§ **抜粋テキスト**:

★ ★ ★ ★ ★ ★ ★

就任後の1年余りは、2025年度を最終年度とする中期経営計画を立案する期間でもあり、前述した4つの重要事項を、25中期の方向性と一致させることに努めました。CEO、CFO、各事業部門と深く議論する中で、当社が誇る“つなぐ”テクノロジーの優位性と課題の整理も進みました。この議論の成果を活かし、また各事業部門の将来構想や、社会や市場の動向を踏まえて、フジクラグループが保有する【基盤技術】と【コア技術群】、取り組むべき【技術領域・製品群】を体系化した「テクノロジー・プラットフォーム」を構築し、2023年5月に発表しました。

テクノロジー・プラットフォームを活用し、新製品・新事業の創出力を高めていく

 このテクノロジー・プラットフォームは、各事業部門の開発部と、新事業創生・研究開発部門および生産技術部門の連携によって、新製品・新事業を創出する力を継続的にレベルアップするための枠組みでもあります。
 本プラットフォームの第一層は、私たちが暮らす社会の課題や市場の動向を踏まえて、フジクラグループが取り組むべき【技術領域】と展開する【製品群】を定めました。技術領域は、創業以来取り組んでいる「情報伝送」と「エネルギー伝送」に加えて、光と電気をそれぞれ、または相互につなぐ「接続」、各種電子機器の小型化を可能とし、また設計自由度を高める「高密度配線」の4領域を含みます。
 第二層は、私たちが研究開発活動を通じて磨きをかけていく【コア技術群】です。「設計技術」「加工・組立技術」「製造技術」の3つを掲げました。「設計技術」とは、光ファイバ屈折率分布の設計や、ミリ波のICやアンテナの回路設計技術などを指します。「加工・組立技術」とは、光ファイバのガラス繊維を細径化する技術や、多層フレキシブルプリント配線板(FPC)に回路を形成する技術などを要素技術として製品を具体化する技術です。そして「製造技術」は、高品質とコスト競争力を両立させて製品を作り上げていく技術です。
 第三層は、我々の培ってきた【基盤技術】です。下図に示した7つの基盤技術はフジクラグループに共通する基本的な技術であり、これらを効率的かつ有効に活用することでコア技術群を生み出し、進化させ、第一層に定めた4つの技術領域で、新たな製品・サービスを市場に投入していきます。

25中期の3カ年で注力するR&Dのテーマと進捗状況

 25中期期間の3カ年では、社会の要求とフジクラグループの事業領域との親和性の高さを考慮して、「次世代光通信」「次世代エネルギー」「ミリ波応用」の3つをR&Dの重点テーマに選定しました。

★ ★ ★ ★ ★ ★ ★

§ **抽出レコード**:

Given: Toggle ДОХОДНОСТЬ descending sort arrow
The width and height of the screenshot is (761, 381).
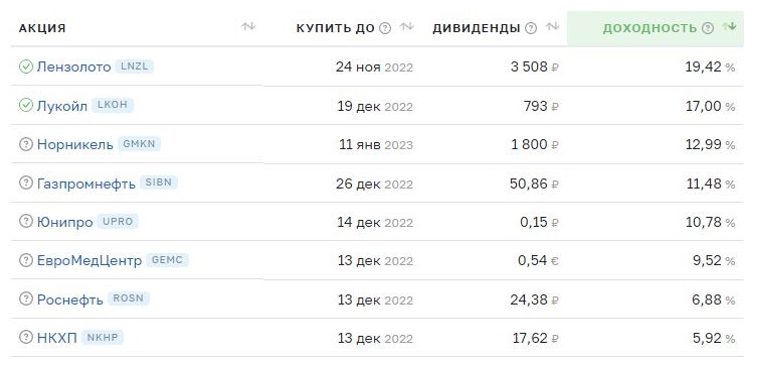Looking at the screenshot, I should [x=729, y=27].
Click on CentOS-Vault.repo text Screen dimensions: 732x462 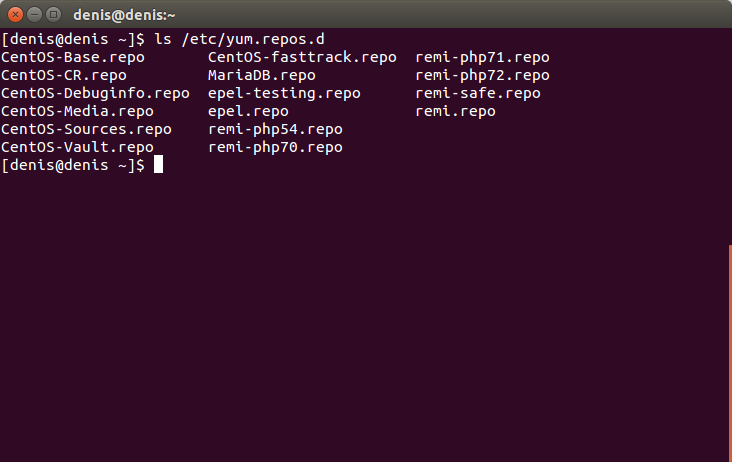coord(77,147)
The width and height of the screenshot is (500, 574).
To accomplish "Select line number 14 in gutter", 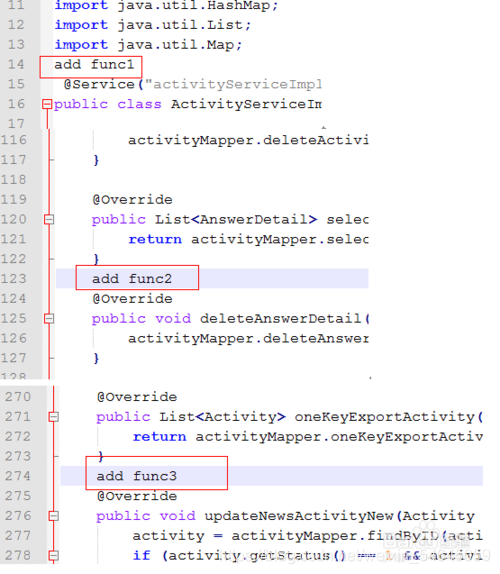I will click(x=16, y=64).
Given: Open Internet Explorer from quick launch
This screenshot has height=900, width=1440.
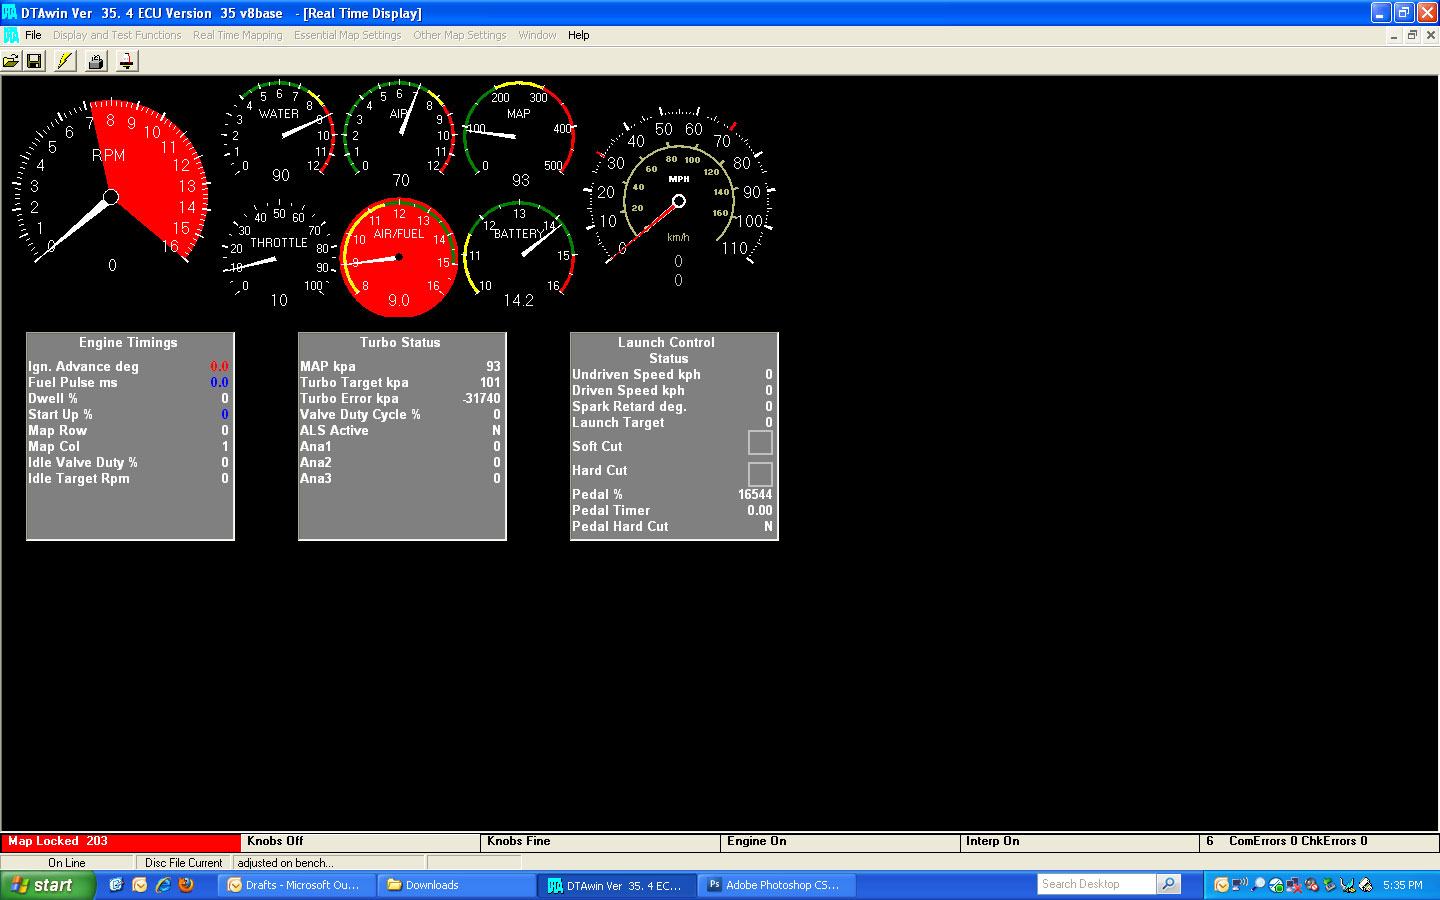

★ ★ ★ ★ ★ ★ ★

§ **課題一覧**:
1. テクノロジー・プラットフォームに関する抜粋テキストの内容を、2文で要約してください。
2. テクノロジー・プラットフォームに関する抜粋テキストを、最後の文の後から書き継いでください。

§ **解答一覧**:
1. フジクラグループは、基盤技術、コア技術群、取り組むべき技術領域・製品群を体系化した「テクノロジー・プラットフォーム」を構築し、2023年5月に発表した。このプラットフォームは、「情報伝送」「エネルギー伝送」「接続」「高密度配線」の4技術領域と製品群を定める第一層、「設計技術」「加工・組立技術」「製造技術」のコア技術群からなる第二層、7つの基盤技術からなる第三層で構成され、新製品・新事業を創出する力を継続的に高めるための枠組みとされている。

2.
~次世代光通信~

 「次世代光通信」は、世界で流通しているデータ量の増大に伴う、通信インフラの高速・大容量化、低遅延への要求の高まりと、消費電力低減へのニーズに応える技術分野です。超高密度光配線や光電融合が、主なテーマとなります。現在、1本の光ファイバガラスの中に複数のコアを配置した「マルチコアファイバ」の開発を加速しています。長年にわたる光関連技術の蓄積を活かし、トップリーダーとしてのポジションを、更に盤石なものにしていきます。

~次世代エネルギー~

 「次世代エネルギー」の分野では、世界トップレベルの特性を有する高温超電導の技術を、核融合発電や航空機の電動化などの分野に応用することを計画しています。核融合発電は二酸化炭素を放出しない発電技術として注目されています。中でも、高温超電導線材を用いた核融合発電技術の開発が近年活発に行われています。実用化にはまだ時間がかかるとみられていますが、その研究開発段階から膨大な量の高温超電導線材が必要です。高温超電導は、地球規模の環境問題に対し、フジクラグループが貢献できる重要な技術と捉え、線材の高性能化や生産性を飛躍的に高める製造技術の確立に取り組んでいきます。それにより、核融合発電の実用化を加速します。このほか、EVの超高速充電を可能にする液冷式のケーブルやコネクタなどを製品化し、環境およびエネルギー問題の解決に貢献していきます。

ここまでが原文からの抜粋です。